▸ **Exercises**:
**A)** Answer each question from the paragraph on the road accident appeal, one line per answer:
(i) Whom did the appellant/defendant elect to call when put to his defense?
(ii) Which tort did the Claimants plead?
(iii) Whose particulars, recorded in the police abstract, were given specific emphasis?
**B)** Write the next part of the paragraph on the road accident appeal, starting from where it stops.

37.In this case, the appellants to this appeal and defendants in the primary suit was put to his defense at the close of the Claimant’s case in which he elected to call his employee who happened not to be a driver, an employee, an agent or a servant of the registered owner of the motor vehicle or an authorized person who was in control of the motor vehicle during the occurrence of the accident. Having considered all of the evidence presented, it is assumed that the Claimant had produced evidence that the appellant/defendant was driving the offending motor vehicle, carelessly, recklessly or without proper due care and attention and in the then obtaining circumstances as pleaded in the Plaint, an accident occurred injuring the Claimants who pleaded the tort of negligence seeking an award of damages. Incidentally from the record, that was not the case. It further emerged that specific emphasis was laid on the insurance sticker particulars as captured by the investigating officer in the police abstract without even a copy of the insurance policy documents.

▸ **Record excerpts**:
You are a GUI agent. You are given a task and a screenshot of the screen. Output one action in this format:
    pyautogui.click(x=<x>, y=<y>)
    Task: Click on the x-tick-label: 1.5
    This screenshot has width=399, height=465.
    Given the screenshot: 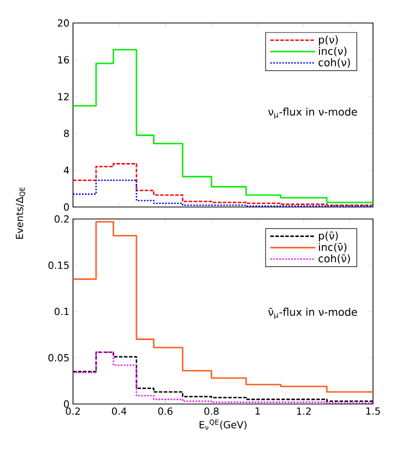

▸ **Answers per task**:
**A)**
(i) His employee.
(ii) The tort of negligence.
(iii) The insurance sticker particulars, recorded by the investigating officer.

**B)**
38.This is a case in which the doctrine of Res ipsa loquitor is not applicable in this case. By this doctrine where an accident happens which by its nature is more consistent with it being caused by negligence for which the defendant is responsible than any other causes, the burden of proof shifts to the defendant to explain and to show that the accident occurred without any fault on his/her part
39.My reading of the testimony by the Claimants to the primary suit produced no direct evidence to support the key particulars in point of the tort of negligence to apportion liability for any of the motor vehicles on the road at that particular time. Having made this finding, the Respondent had failed to prove on a balance of probabilities that the appellant/defendant was negligent when a collision occurred on 19th December, 2019.
40.In view of the above, the application for review fails and the impugned judgment the trial court as earlier ordered remain to be set aside with all consequential orders in accordance with law and on its merits.
41.The costs of this application shall be borne by each party.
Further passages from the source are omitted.